Posts tagged "DOJ"

Things go wrong in government. Sometimes it’s just bad luck. Sometimes it’s rank incompetence. Sometimes it’s criminal wrongdoing. Most of the time you never hear about it. Or, if you do hear about it, the media eventually gets bored talking about it (see warming, global).

But every so often an instance of government wrongdoing sprouts wings and becomes something quite exciting: A political scandal.

The crucial ingredient for a scandal is the prospect of high-level White House involvement and wide political repercussions. Government wrongdoing is boring. Scandals can bring down presidents, decide elections and revive down-and-out political parties. Scandals can dominate American politics for months at a time.

On Tuesday, it looked like we had three possible political scandals brewing. Two days later, with much more evidence available, it doesn’t look like any of them will pan out. There’ll be more hearings, and more bad press for the Obama administration, and more demands for documents. But — and this is a key qualification — absent more revelations, the scandals that could reach high don’t seem to include any real wrongdoing, whereas the ones that include real wrongdoing don’t reach high enough. 

1) The Internal Revenue Service: The IRS mess was, well, a mess. But it’s not a mess that implicates the White House, or even senior IRS leadership. If we believe the agency inspector general’s report, a group of employees in a division called the “Determinations Unit” — sounds sinister, doesn’t it? — started giving tea party groups extra scrutiny, were told by agency leadership to knock it off, started doing it again, and then were reined in a second time and told that any further changes to the screening criteria needed to be approved at the highest levels of the agency.

The White House fired the acting director of the agency on the theory that somebody had to be fired and he was about the only guy they had the power to fire. They’re also instructing the IRS to implement each and every one of the IG’s recommendations to make sure this never happens again.

If new information emerges showing a connection between the Determination Unit’s decisions and the Obama campaign, or the Obama administration, it would crack this White House wide open. That would be a genuine scandal. But the IG report says that there’s no evidence of that. And so it’s hard to see where this one goes from here.

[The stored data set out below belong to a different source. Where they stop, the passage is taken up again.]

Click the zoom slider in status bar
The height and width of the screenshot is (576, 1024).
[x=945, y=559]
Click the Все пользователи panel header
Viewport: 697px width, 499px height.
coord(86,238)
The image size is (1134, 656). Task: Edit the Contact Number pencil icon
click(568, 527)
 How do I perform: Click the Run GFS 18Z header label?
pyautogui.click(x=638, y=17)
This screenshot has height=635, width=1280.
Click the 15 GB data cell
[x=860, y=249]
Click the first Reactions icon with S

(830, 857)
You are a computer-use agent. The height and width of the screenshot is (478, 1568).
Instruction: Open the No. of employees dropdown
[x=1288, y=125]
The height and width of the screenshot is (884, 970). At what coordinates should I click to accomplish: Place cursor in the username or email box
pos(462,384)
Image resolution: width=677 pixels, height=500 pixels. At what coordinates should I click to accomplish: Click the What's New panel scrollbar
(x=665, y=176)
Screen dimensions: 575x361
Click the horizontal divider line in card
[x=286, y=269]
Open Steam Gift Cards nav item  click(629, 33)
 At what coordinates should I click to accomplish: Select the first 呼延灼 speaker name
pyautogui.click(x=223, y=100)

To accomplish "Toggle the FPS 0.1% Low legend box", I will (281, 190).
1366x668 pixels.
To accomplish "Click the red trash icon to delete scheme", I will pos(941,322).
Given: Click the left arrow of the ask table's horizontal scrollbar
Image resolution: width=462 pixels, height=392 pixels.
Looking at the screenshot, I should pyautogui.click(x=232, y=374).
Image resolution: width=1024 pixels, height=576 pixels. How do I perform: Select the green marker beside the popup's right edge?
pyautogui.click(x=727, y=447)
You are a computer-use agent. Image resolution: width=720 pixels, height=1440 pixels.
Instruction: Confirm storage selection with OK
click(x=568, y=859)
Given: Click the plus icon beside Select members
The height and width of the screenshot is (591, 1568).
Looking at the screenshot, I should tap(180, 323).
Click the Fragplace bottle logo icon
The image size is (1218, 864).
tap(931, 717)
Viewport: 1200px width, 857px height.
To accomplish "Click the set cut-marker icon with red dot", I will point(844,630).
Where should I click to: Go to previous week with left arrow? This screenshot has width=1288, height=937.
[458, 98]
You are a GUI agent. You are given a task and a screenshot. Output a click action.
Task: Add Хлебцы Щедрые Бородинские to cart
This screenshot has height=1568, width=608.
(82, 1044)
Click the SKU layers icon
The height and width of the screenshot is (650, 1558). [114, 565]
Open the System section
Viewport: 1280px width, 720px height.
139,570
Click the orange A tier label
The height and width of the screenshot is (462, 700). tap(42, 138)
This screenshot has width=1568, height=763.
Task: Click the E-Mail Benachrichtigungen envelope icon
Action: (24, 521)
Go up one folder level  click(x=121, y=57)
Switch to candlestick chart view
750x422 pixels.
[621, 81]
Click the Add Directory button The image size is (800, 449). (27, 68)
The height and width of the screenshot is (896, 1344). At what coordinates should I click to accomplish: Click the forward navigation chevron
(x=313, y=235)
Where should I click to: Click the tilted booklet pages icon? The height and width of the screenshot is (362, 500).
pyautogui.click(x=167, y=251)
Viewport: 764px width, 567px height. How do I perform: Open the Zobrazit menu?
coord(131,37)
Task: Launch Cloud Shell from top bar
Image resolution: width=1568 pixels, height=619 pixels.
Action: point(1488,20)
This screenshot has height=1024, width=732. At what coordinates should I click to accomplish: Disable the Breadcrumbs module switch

2) Benghazi: We’re long past the point where it’s obvious what the Benghazi scandal is supposed to be about. The inquiry has moved on from the events in Benghazi proper, tragic as they were, to the talking points about the events in Benghazi. And the release Wednesday night of 100 pages of internal e-mails on those talking points seems to show what my colleague Glenn Kessler suspected: This was a bureaucratic knife fight between the State Department and the CIA.

As for the White House’s role, well, the e-mails suggest there wasn’t much of one. “The internal debate did not include political interference from the White House, according to the e-mails, which were provided to congressional intelligence committees several months ago,” report The Washington Post’s Scott Wilson and Karen DeYoung. As for why the talking points seemed to blame protesters rather than terrorists for the attack that killed the U.S. ambassador and three other Americans? Well:

According to the e-mails and initial CIA-drafted talking points, the agency believed the attack included a mix of Islamist extremists from Ansar al-Sharia, a group affiliated with al-Qaeda, and angry demonstrators.

White House officials did not challenge that analysis, the e-mails show, nor did they object to its inclusion in the public talking points.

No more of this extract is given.